> **Material provided**:
— START —
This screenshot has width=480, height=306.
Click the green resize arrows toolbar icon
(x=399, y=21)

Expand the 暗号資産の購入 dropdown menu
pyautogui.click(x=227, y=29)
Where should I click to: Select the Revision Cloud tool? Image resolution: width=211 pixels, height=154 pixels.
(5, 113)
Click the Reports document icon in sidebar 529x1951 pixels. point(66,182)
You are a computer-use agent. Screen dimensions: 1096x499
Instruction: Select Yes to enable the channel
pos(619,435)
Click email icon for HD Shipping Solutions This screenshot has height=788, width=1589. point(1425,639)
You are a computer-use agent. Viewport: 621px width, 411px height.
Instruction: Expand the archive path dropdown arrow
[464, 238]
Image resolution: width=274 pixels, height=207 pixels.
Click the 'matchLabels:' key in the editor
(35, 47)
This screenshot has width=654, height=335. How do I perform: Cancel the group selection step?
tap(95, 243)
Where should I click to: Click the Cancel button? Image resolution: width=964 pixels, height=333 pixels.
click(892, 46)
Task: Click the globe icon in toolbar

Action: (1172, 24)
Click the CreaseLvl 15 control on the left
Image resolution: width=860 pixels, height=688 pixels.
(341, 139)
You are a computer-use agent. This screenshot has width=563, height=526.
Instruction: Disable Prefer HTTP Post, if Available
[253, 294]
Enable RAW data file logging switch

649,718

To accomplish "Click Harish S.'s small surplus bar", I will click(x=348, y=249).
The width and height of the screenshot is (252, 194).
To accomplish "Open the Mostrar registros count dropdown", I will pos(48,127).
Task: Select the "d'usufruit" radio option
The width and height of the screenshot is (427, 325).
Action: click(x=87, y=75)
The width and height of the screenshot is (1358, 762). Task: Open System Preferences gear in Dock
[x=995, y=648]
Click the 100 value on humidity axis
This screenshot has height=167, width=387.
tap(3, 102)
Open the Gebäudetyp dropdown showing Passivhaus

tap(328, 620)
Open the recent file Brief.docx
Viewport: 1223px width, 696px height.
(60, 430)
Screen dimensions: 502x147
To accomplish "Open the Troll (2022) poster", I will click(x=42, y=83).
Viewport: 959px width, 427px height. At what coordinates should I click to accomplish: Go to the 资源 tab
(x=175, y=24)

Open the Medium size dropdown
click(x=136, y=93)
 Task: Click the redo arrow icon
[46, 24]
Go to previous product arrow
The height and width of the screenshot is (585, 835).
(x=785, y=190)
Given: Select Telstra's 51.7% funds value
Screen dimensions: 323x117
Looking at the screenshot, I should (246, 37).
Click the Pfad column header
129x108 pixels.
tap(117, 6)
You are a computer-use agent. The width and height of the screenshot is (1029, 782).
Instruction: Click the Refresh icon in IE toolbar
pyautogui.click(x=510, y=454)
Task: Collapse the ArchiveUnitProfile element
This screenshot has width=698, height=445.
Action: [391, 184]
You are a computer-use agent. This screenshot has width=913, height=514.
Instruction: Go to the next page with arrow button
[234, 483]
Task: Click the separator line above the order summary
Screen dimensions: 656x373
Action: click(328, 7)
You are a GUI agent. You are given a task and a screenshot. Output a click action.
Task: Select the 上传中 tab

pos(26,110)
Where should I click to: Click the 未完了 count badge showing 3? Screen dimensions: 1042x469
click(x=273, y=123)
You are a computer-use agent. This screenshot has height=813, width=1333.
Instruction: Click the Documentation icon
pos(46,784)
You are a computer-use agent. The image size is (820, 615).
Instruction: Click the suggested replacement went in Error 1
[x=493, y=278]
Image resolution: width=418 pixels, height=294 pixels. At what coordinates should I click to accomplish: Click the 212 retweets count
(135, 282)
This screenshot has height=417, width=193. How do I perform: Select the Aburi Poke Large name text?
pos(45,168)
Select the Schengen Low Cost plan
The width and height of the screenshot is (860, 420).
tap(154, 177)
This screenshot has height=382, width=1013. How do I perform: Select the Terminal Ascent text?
— END —
> **What the task requires**:
Copy the items above word for word, from the first line of the items up to and including the line with "will click(x=348, y=249).".

> **Exercise solution**:
This screenshot has width=480, height=306.
Click the green resize arrows toolbar icon
(x=399, y=21)

Expand the 暗号資産の購入 dropdown menu
pyautogui.click(x=227, y=29)
Where should I click to: Select the Revision Cloud tool? Image resolution: width=211 pixels, height=154 pixels.
(5, 113)
Click the Reports document icon in sidebar 529x1951 pixels. point(66,182)
You are a computer-use agent. Screen dimensions: 1096x499
Instruction: Select Yes to enable the channel
pos(619,435)
Click email icon for HD Shipping Solutions This screenshot has height=788, width=1589. point(1425,639)
You are a computer-use agent. Viewport: 621px width, 411px height.
Instruction: Expand the archive path dropdown arrow
[464, 238]
Image resolution: width=274 pixels, height=207 pixels.
Click the 'matchLabels:' key in the editor
(35, 47)
This screenshot has width=654, height=335. How do I perform: Cancel the group selection step?
tap(95, 243)
Where should I click to: Click the Cancel button? Image resolution: width=964 pixels, height=333 pixels.
click(892, 46)
Task: Click the globe icon in toolbar

Action: (1172, 24)
Click the CreaseLvl 15 control on the left
Image resolution: width=860 pixels, height=688 pixels.
(341, 139)
You are a computer-use agent. This screenshot has width=563, height=526.
Instruction: Disable Prefer HTTP Post, if Available
[253, 294]
Enable RAW data file logging switch

649,718

To accomplish "Click Harish S.'s small surplus bar", I will click(x=348, y=249).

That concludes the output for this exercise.